== 任务 ==
把下面所有行逐字照抄一遍，不改动任何字符。

== 所给数据 ==
_ _ _ _ _ _ _
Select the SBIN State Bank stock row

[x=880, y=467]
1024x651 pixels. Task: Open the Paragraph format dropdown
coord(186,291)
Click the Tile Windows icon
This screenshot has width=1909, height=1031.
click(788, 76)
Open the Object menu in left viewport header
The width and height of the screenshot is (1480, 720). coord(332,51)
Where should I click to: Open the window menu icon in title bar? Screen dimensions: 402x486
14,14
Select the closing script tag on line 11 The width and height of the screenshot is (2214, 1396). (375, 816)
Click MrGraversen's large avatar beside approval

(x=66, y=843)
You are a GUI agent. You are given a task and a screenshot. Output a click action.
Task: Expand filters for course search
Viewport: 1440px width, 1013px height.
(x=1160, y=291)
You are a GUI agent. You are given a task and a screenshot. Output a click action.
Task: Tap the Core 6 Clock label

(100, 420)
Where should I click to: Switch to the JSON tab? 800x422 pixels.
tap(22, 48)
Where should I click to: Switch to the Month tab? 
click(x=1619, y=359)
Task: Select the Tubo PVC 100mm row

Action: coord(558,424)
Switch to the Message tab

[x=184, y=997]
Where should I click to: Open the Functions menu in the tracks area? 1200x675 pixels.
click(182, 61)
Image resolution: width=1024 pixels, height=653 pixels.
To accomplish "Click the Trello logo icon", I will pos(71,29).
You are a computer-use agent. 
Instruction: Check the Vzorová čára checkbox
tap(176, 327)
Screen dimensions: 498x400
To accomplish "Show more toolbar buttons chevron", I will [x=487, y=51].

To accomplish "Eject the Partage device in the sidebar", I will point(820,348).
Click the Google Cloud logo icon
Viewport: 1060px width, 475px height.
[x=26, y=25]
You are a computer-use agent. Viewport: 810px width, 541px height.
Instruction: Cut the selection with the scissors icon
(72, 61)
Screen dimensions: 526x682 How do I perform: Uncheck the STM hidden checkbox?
_ _ _ _ _ _ _
== 本题答案 ==
Select the SBIN State Bank stock row

[x=880, y=467]
1024x651 pixels. Task: Open the Paragraph format dropdown
coord(186,291)
Click the Tile Windows icon
This screenshot has width=1909, height=1031.
click(788, 76)
Open the Object menu in left viewport header
The width and height of the screenshot is (1480, 720). coord(332,51)
Where should I click to: Open the window menu icon in title bar? Screen dimensions: 402x486
14,14
Select the closing script tag on line 11 The width and height of the screenshot is (2214, 1396). (375, 816)
Click MrGraversen's large avatar beside approval

(x=66, y=843)
You are a GUI agent. You are given a task and a screenshot. Output a click action.
Task: Expand filters for course search
Viewport: 1440px width, 1013px height.
(x=1160, y=291)
You are a GUI agent. You are given a task and a screenshot. Output a click action.
Task: Tap the Core 6 Clock label

(100, 420)
Where should I click to: Switch to the JSON tab? 800x422 pixels.
tap(22, 48)
Where should I click to: Switch to the Month tab? 
click(x=1619, y=359)
Task: Select the Tubo PVC 100mm row

Action: coord(558,424)
Switch to the Message tab

[x=184, y=997]
Where should I click to: Open the Functions menu in the tracks area? 1200x675 pixels.
click(182, 61)
Image resolution: width=1024 pixels, height=653 pixels.
To accomplish "Click the Trello logo icon", I will pos(71,29).
You are a computer-use agent. 
Instruction: Check the Vzorová čára checkbox
tap(176, 327)
Screen dimensions: 498x400
To accomplish "Show more toolbar buttons chevron", I will [x=487, y=51].

To accomplish "Eject the Partage device in the sidebar", I will point(820,348).
Click the Google Cloud logo icon
Viewport: 1060px width, 475px height.
[x=26, y=25]
You are a computer-use agent. Viewport: 810px width, 541px height.
Instruction: Cut the selection with the scissors icon
(72, 61)
Screen dimensions: 526x682 How do I perform: Uncheck the STM hidden checkbox?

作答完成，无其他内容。